**Text for analysis**
<<<<
Tutorial#

In this tutorial, you learn to build a recurrent neural translation system for a toy translation task, how to train, tune and test it.

Instead of following the synthetic example here, you might also run the quick start guide that walks you step-by-step through the installation, data preparation, training, evaluation using “real” translation dataset from Tatoeba.

Torchhub tutorial demonstrates how to generate translation from a pretrained model via Torchhub API.

1. Data Preparation#

For training a translation model, you need parallel data, i.e. a collection of source sentences and reference translations that are aligned sentence-by-sentence and stored in two files, such that each line in the reference file is the translation of the same line in the source file.

Synthetic Data#

For the sake of this tutorial, we’ll simply generate synthetic data to mimic a real-world translation task. Our machine translation task is here to learn to reverse a given input sequence of integers.
>>>>
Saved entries
<<<<
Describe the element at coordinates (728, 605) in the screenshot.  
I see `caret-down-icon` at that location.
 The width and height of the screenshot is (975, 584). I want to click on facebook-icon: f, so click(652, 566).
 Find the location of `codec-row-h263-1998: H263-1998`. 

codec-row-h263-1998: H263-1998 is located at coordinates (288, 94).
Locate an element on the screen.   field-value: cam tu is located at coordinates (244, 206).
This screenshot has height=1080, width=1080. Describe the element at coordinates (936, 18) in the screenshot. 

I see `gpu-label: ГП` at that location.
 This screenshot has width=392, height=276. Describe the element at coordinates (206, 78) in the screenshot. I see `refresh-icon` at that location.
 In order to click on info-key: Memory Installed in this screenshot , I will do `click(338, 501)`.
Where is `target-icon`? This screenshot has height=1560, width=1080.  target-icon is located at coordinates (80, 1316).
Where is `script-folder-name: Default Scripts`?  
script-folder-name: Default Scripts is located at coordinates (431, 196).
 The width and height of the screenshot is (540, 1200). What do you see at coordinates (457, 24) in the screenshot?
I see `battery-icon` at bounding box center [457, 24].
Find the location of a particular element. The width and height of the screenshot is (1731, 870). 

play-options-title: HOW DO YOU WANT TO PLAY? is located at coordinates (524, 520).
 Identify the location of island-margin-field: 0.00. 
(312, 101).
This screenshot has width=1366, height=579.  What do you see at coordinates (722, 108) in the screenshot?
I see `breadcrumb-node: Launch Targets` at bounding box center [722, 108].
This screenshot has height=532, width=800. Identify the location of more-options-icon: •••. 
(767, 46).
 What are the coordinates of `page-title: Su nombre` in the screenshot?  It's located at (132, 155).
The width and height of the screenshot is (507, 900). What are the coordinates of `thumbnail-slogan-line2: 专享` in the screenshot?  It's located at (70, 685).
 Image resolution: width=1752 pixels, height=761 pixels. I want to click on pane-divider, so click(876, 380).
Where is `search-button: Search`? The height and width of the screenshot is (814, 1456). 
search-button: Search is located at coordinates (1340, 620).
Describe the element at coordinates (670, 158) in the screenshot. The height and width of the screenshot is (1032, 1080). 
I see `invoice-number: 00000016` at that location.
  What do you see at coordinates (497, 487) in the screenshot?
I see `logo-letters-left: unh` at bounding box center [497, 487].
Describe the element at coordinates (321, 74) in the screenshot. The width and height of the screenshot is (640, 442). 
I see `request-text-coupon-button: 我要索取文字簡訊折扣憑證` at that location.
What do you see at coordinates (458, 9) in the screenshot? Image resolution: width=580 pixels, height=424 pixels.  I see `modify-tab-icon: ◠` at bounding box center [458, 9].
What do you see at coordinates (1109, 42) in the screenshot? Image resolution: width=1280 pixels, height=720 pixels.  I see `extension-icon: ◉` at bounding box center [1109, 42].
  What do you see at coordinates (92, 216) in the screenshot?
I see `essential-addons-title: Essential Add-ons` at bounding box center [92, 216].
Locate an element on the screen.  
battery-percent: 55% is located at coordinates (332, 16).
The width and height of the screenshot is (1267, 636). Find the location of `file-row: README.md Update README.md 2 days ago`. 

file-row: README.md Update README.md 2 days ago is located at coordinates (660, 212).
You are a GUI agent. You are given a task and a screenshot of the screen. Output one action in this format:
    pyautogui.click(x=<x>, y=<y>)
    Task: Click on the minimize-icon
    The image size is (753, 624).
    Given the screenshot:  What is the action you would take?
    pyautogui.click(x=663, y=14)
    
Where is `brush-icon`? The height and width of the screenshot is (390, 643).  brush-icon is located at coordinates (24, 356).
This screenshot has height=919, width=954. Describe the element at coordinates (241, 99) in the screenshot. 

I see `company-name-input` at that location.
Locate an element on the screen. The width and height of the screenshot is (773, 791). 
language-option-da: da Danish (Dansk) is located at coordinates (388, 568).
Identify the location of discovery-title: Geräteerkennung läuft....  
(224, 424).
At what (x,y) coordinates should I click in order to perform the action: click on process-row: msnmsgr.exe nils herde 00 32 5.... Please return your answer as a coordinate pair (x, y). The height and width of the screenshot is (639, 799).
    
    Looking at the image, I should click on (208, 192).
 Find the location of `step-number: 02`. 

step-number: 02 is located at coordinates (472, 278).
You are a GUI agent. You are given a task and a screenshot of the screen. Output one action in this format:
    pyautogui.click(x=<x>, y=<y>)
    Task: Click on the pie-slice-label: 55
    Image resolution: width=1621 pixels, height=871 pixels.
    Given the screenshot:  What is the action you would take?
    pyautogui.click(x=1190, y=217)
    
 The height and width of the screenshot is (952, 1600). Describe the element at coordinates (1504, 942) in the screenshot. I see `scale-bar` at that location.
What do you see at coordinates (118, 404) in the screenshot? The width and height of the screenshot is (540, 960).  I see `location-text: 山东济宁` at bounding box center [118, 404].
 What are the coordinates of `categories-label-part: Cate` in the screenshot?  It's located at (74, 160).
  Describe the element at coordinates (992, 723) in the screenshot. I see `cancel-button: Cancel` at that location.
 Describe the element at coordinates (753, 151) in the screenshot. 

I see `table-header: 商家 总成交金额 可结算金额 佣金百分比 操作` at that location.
>>>>
**Description of the task**
According to the translation tutorial, what does the synthetic machine translation task learn to do?

**Reply to the task**
It learns to reverse a given input sequence of integers.